According to the theory of cultivation, media exposure, specifically to television, shapes our social reality by giving us a distorted view on the amount of violence and risk in the world.According to the theory, viewers identify with certain values and identities that are presented as mainstream on television even though they do not actually share those values or identities in their real lives.Gerbner used the idea of cultivating as a metaphor to explain how the media shapes our social realities.The media plants seeds in our minds and then cultivates them until they grow into our shared social reality like a farmer growing seeds for a crop.

Heavy television viewing cultivates certain ways of thinking about the world that are distorted, according to the cultivation theory.

Several well-supported conclusions were made by Gerbner over the years.

Light and heavy viewers perceive the world differently, but the effects of television viewing build up over time.The phrase “mean world syndrome” refers to a distorted view of the world as more violent and dangerous than it actually is.

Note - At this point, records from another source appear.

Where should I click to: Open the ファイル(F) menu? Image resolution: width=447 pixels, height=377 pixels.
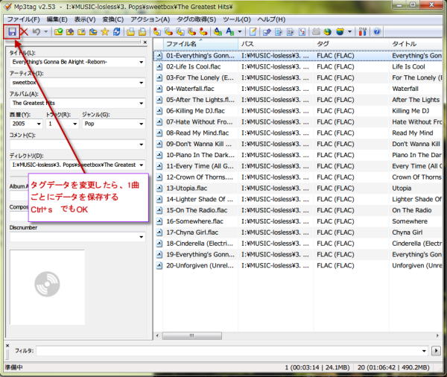(x=24, y=18)
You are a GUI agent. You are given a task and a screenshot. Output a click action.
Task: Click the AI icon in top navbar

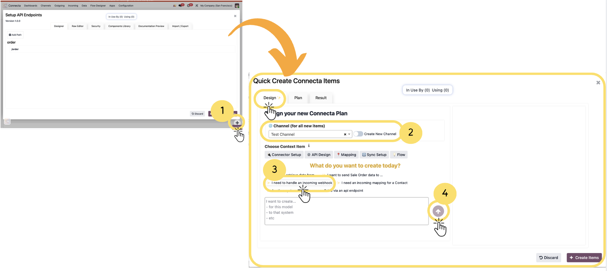175,5
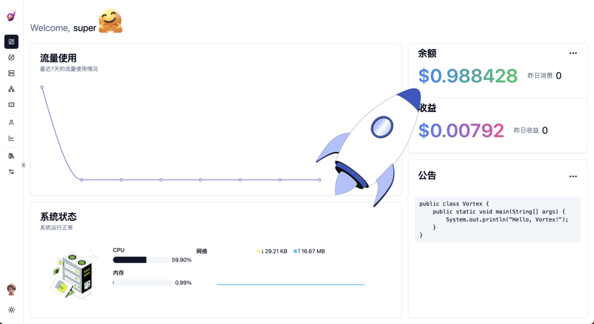Click the CPU usage progress bar
The image size is (594, 324).
coord(141,260)
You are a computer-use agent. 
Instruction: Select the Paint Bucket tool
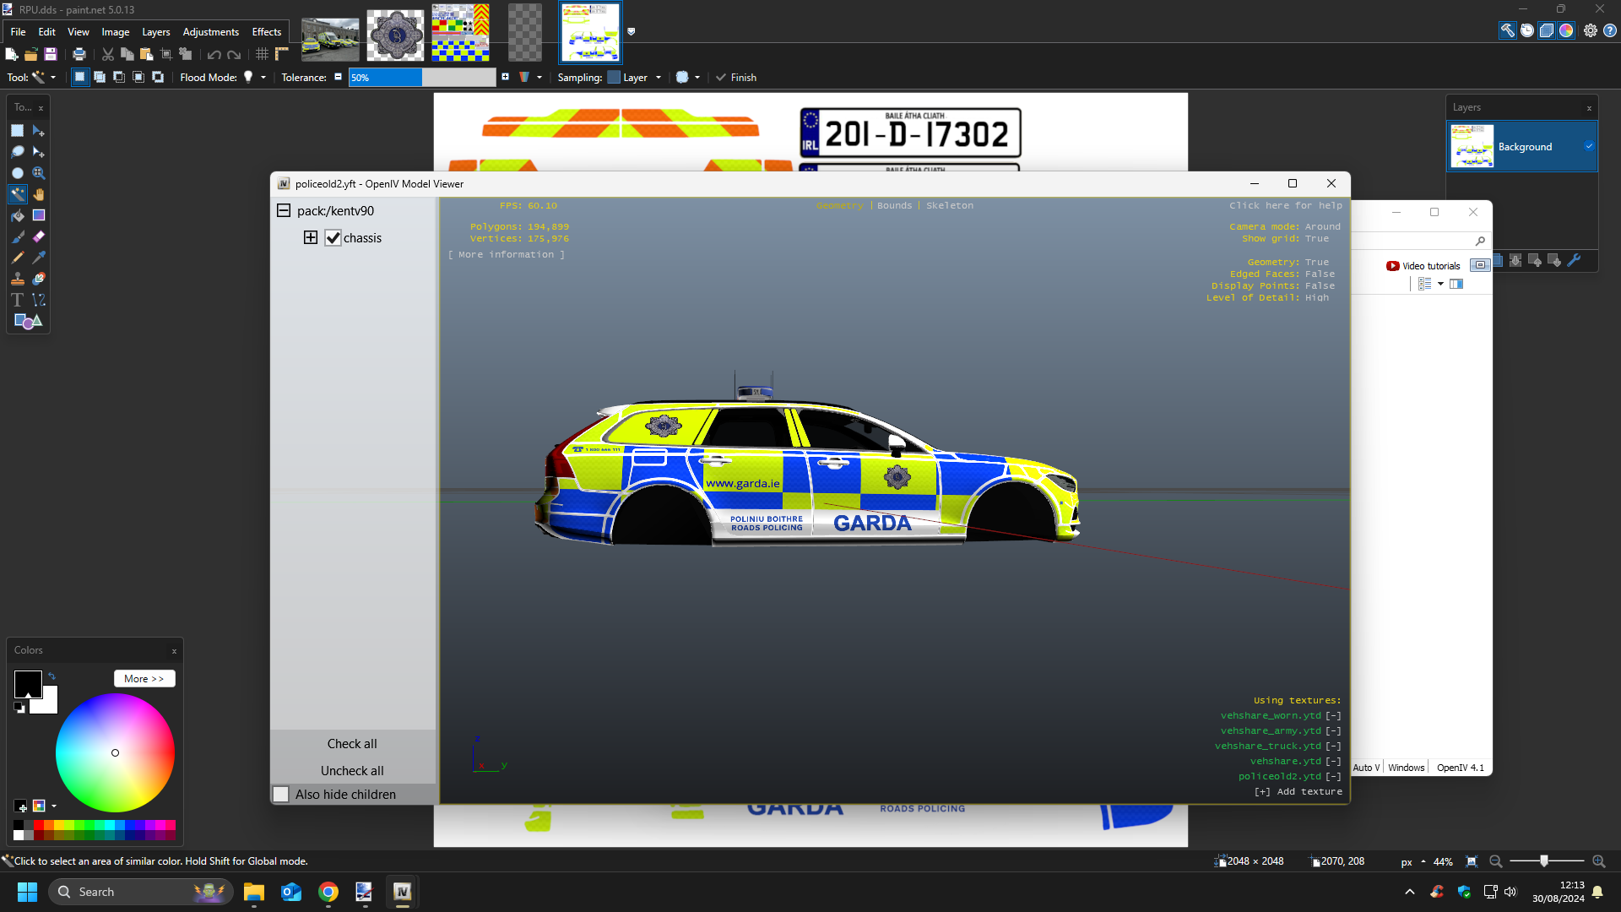[17, 215]
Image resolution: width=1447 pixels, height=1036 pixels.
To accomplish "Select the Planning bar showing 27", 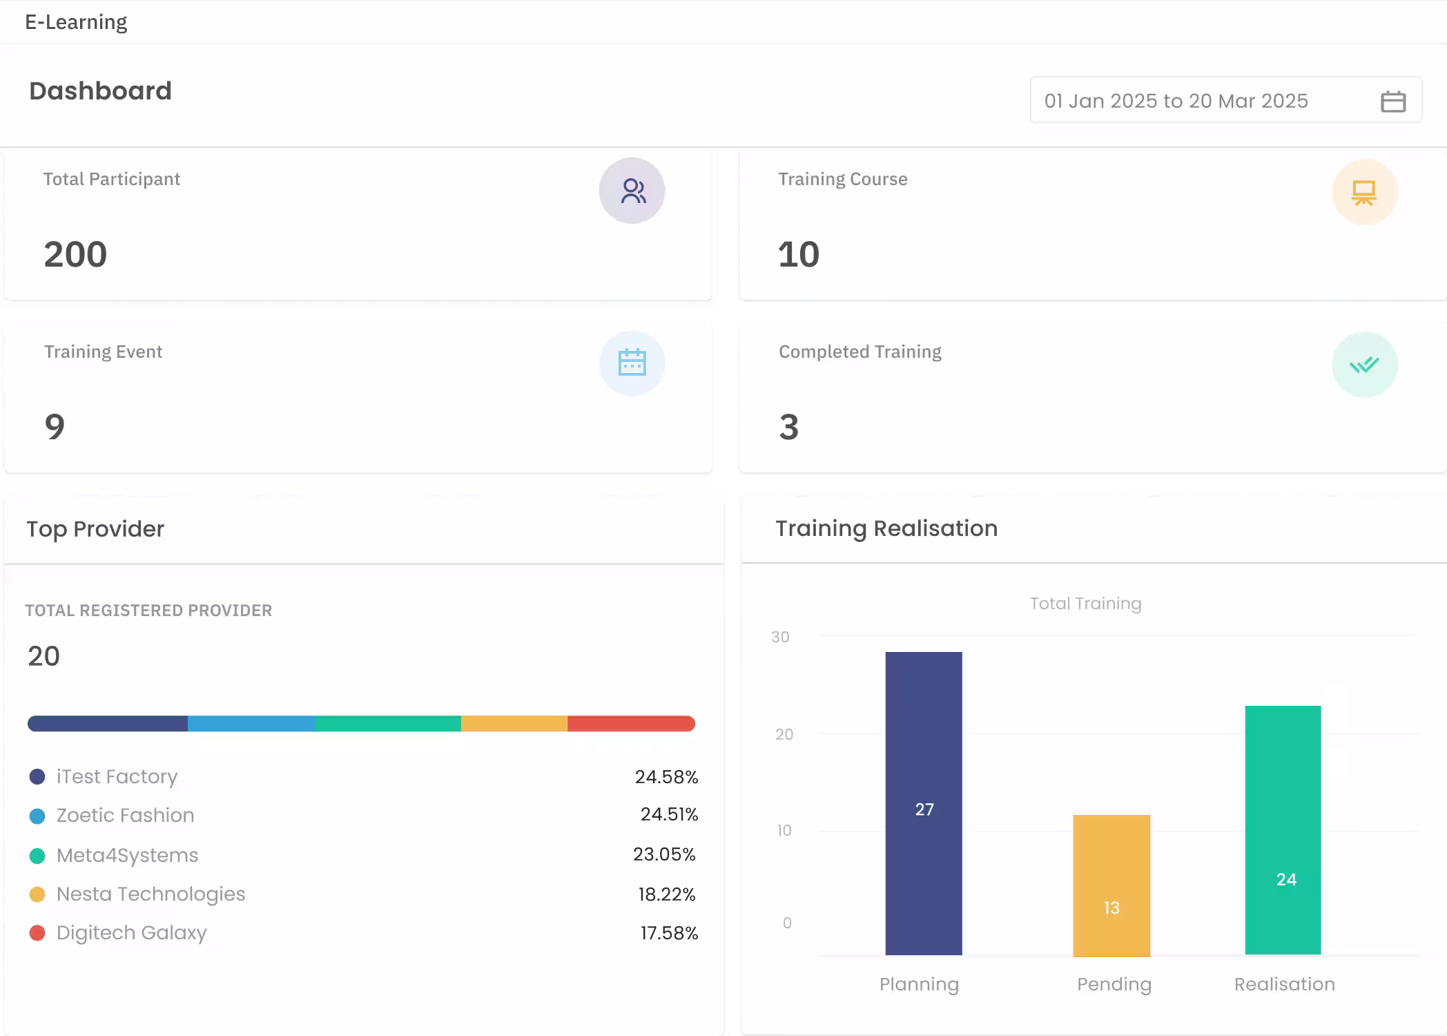I will click(924, 803).
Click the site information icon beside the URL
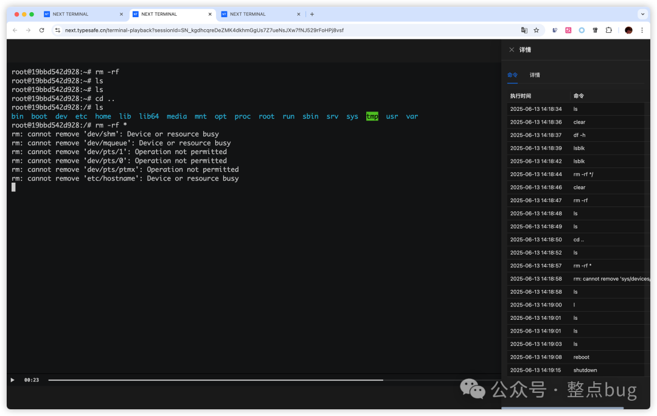The height and width of the screenshot is (416, 657). 58,30
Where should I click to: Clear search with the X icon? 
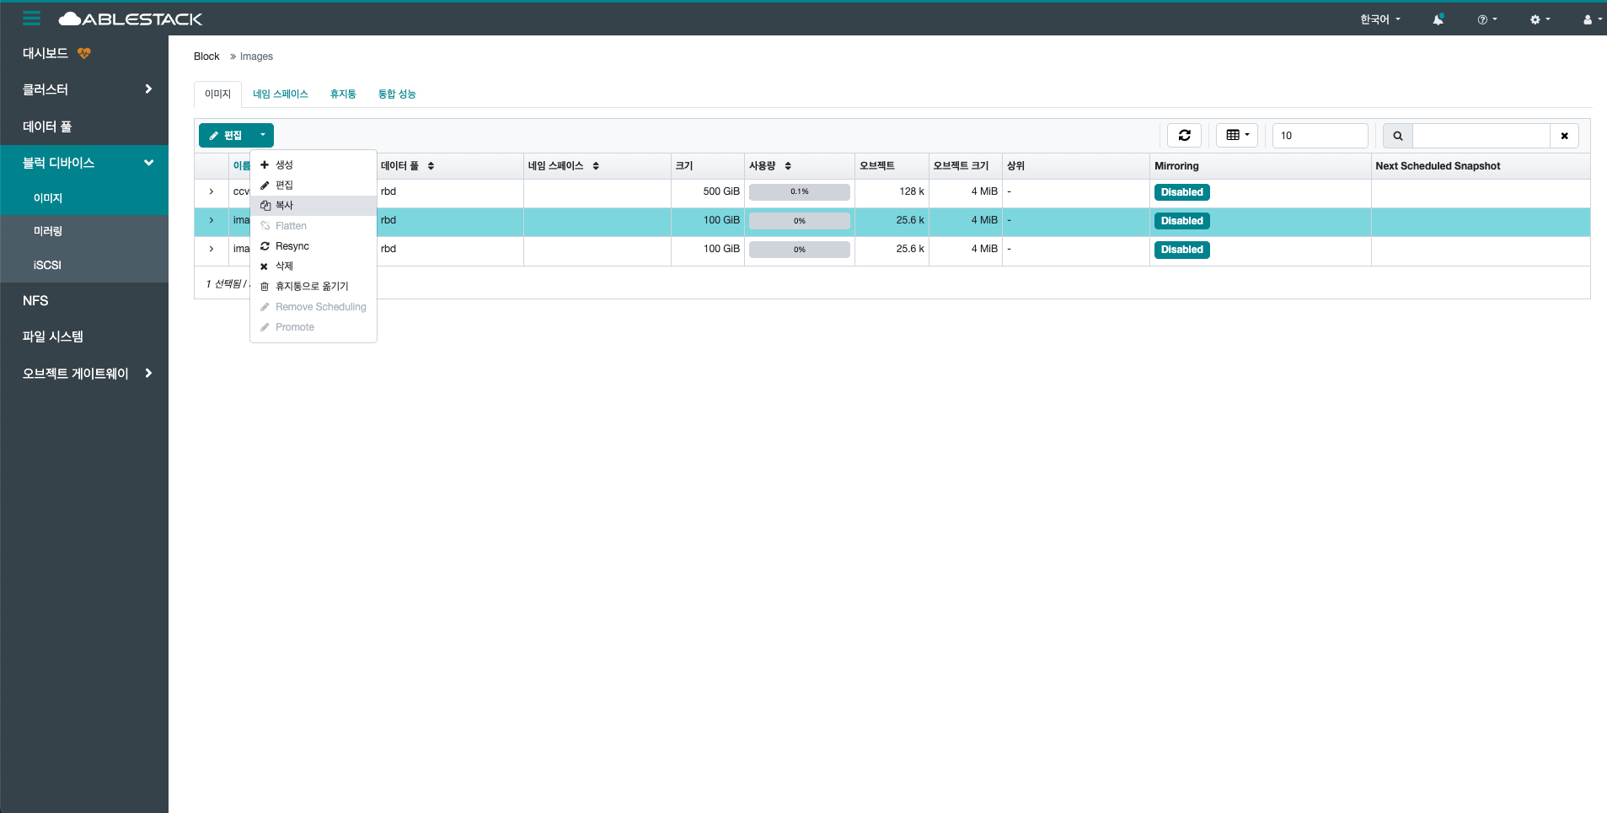click(1564, 136)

Many media criticism and analysis organizations devote a lot of time and resources to observing, studying, and commenting on how the media acts in practice, which often involves an implicit evaluation of media theories we have discussed so far, in particular media effects.Politicians, spokespeople, and advertisers are concerned about the effectiveness of the messages they send through media outlets.The pervasive view of media effects today is that media messages affect people, but that people have some agency in terms of how much or little they identify with or interpret a message.

To understand media effects, media criticism organizations do research on audience attitudes and also call on media commentators to give their opinions, which may be more academic and informed.Taking some time to engage with these media criticism organizations can allow you to see how they apply mass communication theories and give you more information so you can be a more critical and informed consumer of media.You can find a list of media criticism organizations at the following link: http://www.world-newspapers.com/media.htmlSome of these organizations have a particular political ideology or social/cultural cause that they serve, so be cautious when choosing a source for media criticism to make sure you know what you’re getting.There are more balanced sources of media criticism.CNN has a show called Reliable Sources and On the Media is a public radio show.The show description of Reliable Sources states that the press is a part of every story it covers.

The story of the Times Gory Empire State shooting photo was published in On the Media.

The Media as Watchdog was presented at the Harvard-World Bank Workshop.

The New York Times reported on June 26, 2012 that the head of the University of Virginia had been ousted.